Look through the lines below and extract each one that contains "Kahvileivät".

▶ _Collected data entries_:
Content starts

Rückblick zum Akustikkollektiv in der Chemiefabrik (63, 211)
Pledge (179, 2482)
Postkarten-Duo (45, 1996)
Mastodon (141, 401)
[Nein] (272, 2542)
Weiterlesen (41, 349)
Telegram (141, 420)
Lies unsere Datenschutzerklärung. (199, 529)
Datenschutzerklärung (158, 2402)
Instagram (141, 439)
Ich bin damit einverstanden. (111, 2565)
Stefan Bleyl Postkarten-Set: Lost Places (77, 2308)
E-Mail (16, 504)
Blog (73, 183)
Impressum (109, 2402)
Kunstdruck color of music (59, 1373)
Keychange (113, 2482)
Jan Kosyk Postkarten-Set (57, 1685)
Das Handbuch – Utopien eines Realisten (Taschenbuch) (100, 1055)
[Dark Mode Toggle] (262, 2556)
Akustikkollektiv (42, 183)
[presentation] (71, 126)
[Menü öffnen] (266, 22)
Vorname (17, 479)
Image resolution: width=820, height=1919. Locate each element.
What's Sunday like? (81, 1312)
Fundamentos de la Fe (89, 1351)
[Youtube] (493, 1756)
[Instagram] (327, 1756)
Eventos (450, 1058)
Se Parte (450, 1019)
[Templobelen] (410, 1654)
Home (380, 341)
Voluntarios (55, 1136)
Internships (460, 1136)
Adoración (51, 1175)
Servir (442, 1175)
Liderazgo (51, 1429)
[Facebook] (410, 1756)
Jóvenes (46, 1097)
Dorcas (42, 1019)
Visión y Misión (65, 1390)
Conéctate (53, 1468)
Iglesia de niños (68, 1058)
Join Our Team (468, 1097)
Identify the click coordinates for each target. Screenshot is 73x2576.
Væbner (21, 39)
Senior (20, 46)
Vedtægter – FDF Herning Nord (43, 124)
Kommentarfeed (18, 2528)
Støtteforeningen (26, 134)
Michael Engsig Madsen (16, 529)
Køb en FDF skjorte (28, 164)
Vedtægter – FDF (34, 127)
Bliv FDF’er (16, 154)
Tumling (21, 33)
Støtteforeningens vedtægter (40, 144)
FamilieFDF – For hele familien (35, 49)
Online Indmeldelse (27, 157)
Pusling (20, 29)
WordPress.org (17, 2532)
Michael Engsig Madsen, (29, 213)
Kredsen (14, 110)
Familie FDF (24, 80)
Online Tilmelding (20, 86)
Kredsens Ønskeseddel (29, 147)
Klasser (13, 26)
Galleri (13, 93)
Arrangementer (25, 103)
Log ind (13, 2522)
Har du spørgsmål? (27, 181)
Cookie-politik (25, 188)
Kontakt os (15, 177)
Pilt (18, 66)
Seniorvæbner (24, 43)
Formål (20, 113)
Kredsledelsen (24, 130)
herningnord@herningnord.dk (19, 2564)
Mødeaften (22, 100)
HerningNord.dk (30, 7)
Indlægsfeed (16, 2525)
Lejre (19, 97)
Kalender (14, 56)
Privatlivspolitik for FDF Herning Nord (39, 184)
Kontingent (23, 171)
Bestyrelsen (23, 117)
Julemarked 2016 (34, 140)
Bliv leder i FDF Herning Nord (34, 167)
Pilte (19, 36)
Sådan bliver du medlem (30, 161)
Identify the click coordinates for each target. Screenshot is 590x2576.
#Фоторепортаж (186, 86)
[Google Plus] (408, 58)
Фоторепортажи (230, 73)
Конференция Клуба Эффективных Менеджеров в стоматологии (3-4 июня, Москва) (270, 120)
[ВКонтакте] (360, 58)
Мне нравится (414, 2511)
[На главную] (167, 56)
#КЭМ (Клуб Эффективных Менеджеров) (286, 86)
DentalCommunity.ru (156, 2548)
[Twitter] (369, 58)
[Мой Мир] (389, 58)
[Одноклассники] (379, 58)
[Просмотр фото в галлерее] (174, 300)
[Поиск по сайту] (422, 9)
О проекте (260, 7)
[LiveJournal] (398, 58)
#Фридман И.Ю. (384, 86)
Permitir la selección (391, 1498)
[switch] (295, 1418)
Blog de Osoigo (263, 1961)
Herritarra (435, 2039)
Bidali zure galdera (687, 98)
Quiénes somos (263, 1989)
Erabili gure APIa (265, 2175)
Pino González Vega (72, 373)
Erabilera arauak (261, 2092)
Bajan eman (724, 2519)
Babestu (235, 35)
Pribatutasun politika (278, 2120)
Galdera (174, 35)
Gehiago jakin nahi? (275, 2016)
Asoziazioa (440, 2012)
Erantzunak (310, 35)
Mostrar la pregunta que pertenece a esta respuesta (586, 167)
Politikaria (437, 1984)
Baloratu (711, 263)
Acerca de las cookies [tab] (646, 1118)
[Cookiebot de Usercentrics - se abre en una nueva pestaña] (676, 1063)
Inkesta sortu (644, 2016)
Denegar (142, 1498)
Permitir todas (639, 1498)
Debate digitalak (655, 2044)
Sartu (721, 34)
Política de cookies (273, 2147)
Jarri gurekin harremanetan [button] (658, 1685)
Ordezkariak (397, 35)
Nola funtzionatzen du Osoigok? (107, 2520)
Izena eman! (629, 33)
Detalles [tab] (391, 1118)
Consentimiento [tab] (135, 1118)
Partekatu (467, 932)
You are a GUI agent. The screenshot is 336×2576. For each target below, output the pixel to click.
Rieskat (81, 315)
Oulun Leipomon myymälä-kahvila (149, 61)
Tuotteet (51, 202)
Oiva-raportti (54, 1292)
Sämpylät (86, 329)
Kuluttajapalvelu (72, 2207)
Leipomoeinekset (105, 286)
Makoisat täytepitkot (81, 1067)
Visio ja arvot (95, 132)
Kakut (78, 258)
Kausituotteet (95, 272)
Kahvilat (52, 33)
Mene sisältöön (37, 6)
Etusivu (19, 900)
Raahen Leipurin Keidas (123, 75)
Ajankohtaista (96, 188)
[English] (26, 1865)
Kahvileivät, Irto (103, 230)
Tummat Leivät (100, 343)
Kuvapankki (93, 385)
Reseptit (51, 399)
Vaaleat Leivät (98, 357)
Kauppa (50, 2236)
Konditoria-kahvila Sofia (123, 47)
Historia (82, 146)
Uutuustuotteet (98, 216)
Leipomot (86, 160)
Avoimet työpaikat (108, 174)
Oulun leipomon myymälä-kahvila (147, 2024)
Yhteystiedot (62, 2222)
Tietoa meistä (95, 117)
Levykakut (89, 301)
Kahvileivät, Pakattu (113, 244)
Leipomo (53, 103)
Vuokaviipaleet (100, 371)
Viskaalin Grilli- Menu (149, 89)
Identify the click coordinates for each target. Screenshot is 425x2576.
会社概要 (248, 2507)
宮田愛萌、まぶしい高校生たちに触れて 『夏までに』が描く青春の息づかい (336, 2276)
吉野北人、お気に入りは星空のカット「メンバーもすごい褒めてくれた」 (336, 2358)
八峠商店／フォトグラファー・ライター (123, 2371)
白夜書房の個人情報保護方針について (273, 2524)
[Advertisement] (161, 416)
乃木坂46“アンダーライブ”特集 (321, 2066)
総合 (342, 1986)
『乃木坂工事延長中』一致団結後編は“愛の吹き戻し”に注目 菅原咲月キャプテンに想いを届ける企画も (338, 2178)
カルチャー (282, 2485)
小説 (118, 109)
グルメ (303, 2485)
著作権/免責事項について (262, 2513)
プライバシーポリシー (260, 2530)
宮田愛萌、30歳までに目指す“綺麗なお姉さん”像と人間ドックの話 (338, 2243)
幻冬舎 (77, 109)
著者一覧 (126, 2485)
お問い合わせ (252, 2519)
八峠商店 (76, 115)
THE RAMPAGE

Content ends

▶ _THE ANSWER_:
Kahvileivät, Irto (103, 230)
Kahvileivät, Pakattu (113, 244)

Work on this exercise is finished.